Be $E=[0,\infty]$ and $1\leq p\leq \infty$, Exhibit a function $f$ that $f\in \mathcal{L}^p$ and $f\notin \mathcal{L}^q$ when $q \neq p$
I try with simple functions but i dont know if are lebesgue integrable or dont
Be $E=[0,\infty]$ and $1\leq p\leq \infty$, Exhibit a function $f$ that $f\in \mathcal{L}^p$ and $f\notin \mathcal{L}^q$ when $q \neq p$
I try with simple functions but i dont know if are lebesgue integrable or dont
Since your question is a bit ambiguous, I will give hints to get a stronger result that Arturo's. Let $p$ be in $[1, \infty]$. With Arturo's method, for any $q \neq p$, you can find a function $f$ such that $f \in \mathbb{L}^p$ but $f \notin \mathbb{L}^q$. Actually, you can do better, and find a function $f$ such that, for all $q \neq p$, one has $f \notin \mathbb{L}^q$.
Before starting, let us look at two examples.

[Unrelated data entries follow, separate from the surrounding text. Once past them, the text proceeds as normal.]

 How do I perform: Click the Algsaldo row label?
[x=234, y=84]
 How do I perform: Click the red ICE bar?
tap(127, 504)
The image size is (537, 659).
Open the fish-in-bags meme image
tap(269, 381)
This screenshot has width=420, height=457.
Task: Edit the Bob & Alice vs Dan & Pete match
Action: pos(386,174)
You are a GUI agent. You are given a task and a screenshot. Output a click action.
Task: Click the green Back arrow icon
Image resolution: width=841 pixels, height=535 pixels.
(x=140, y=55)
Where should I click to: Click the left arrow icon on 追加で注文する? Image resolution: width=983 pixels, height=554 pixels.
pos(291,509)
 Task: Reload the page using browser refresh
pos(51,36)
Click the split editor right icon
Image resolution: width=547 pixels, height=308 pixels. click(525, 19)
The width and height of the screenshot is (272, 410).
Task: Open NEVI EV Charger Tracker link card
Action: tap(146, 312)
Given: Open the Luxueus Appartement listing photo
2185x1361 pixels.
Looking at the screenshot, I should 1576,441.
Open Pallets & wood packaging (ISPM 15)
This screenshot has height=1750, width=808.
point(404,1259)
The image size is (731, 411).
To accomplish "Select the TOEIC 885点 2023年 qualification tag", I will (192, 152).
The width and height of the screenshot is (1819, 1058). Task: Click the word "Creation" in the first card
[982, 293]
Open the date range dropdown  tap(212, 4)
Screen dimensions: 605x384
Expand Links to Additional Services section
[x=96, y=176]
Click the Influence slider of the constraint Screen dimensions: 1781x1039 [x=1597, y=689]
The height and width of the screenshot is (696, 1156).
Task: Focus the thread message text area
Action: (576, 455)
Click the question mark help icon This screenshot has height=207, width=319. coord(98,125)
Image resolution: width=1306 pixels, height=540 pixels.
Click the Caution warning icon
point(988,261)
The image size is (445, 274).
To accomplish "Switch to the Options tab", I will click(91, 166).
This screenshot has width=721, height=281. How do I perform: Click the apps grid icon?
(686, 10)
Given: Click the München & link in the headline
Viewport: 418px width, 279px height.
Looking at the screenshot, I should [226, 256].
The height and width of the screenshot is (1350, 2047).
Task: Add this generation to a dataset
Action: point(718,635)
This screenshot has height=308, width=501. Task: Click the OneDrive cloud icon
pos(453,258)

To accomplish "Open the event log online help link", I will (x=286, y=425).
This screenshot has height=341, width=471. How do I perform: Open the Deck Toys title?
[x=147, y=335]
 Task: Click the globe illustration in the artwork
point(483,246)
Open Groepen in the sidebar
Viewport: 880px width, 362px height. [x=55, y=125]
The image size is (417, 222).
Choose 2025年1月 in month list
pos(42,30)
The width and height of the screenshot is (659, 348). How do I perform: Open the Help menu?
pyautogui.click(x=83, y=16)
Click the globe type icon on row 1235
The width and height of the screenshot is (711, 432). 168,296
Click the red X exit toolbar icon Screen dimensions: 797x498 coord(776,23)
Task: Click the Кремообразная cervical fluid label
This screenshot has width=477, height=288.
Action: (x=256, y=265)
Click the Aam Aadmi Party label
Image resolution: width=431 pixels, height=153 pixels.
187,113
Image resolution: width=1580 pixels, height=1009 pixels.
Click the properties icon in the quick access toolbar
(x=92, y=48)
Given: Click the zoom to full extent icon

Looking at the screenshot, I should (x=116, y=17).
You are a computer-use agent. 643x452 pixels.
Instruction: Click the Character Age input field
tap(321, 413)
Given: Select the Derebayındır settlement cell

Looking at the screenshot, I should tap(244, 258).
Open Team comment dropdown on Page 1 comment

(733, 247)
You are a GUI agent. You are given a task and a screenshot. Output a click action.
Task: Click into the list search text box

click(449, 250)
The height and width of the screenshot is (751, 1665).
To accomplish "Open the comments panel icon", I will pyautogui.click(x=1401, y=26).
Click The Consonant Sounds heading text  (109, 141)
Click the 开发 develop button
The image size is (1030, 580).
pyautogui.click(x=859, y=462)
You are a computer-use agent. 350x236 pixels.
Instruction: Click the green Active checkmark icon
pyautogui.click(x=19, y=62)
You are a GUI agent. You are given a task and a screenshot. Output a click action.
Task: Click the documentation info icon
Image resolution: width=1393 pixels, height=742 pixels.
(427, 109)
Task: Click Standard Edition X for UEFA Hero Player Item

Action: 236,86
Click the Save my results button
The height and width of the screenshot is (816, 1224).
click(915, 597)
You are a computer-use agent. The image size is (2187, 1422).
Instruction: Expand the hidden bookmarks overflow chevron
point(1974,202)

If we work on $[0,1]$, then $\mathbb{L}^p ([0,1]) \subset \mathbb{L}^q ([0,1])$ whenever $p \geq q$. This is a consequence of Jensen's or Hölder's inequality. For $p < q$, a function which belongs to $\mathbb{L}^p ([0,1])$ but not to $\mathbb{L}^q ([0,1])$ is, for instance, a function which has a pole of suitable order. A function such as $x^{-\frac{1}{2}\left(\frac{1}{p}+\frac{1}{q}\right)}$ does the trick. By taking function which are barely integrable, you can do better. For instance, the function $(x \ln (x/2)^2)^{-\frac{1}{p}}$ belongs to $\mathbb{L}^p ([0,1])$, but to no $\mathbb{L}^q ([0,1])$ for $q > p$.
If we work on $\mathbb{N}$ with the counting measure, then $\ell^p \subset \ell^q$ whenever $p \leq q$. For $p > q$, a function which belongs to $\ell^p$ but not to $\ell^q$ is a function which has a suitable decay at infinity. A function which behaves like $n^{-\frac{1}{2}\left(\frac{1}{p}+\frac{1}{q}\right)}$ works (but recall that, this time, $p > q$, and not the other way around). By taking function which are barely integrable, you can again do better. For instance, the function $(x \ln (2x)^2)^{-\frac{1}{p}}$ belongs to $\ell^p$, but to no $\ell^q$ for $q < p$.
The spaces $\mathbb{L}^p ([0,+\infty))$ are kind of a mix between the $\mathbb{L}^p ([0,1])$ spaces and the $\ell^p$ spaces. That's why you have no inclusions between the $\mathbb{L}^p$ spaces. If $q > p$, a function with a suitable pole at $0$ will belong to $\mathbb{L}^p ([0,+\infty))$ but not to $\mathbb{L}^q ([0,+\infty))$; it is as if we were working with $\mathbb{L}^p ([0,1])$. If $q < p$, a function with a suitable decay at infinity will belong to $\mathbb{L}^p ([0,+\infty))$ but not to $\mathbb{L}^q ([0,+\infty))$; it is as if we were working with $\ell^p$. So, if we take, for instance...
$f(x) = \frac{1}{(x \ln (x/2)^2)^{\frac{1}{p}}}, \ x \leq 1;$
$f(x) = \frac{1}{(x \ln (2x)^2)^{\frac{1}{p}}}, \ x \geq 1,$
I'll let you see what happens...
NB: the factors $2$ in the logarithm are here only to ensure that the functions are not dumbly not-integrable at $1$. What interests us is their behavior at $0$ and at infinity, no some kind of accident that might happen in-between.
Hint. $f(x) = \frac{1}{x^{\alpha}}$ is integrable on $[1,\infty]$ if and only if $\alpha\gt 1$, and on $(0,1)$ if and only if $\alpha\lt 1$. If $p\gt q$, Maybe you can find a function whose $p$th power has a large enough exponent but whose $q$th power does not; andif $q\lt p$, maybe you can find a function whose $p$th power is large enough but whose $q$th power is not?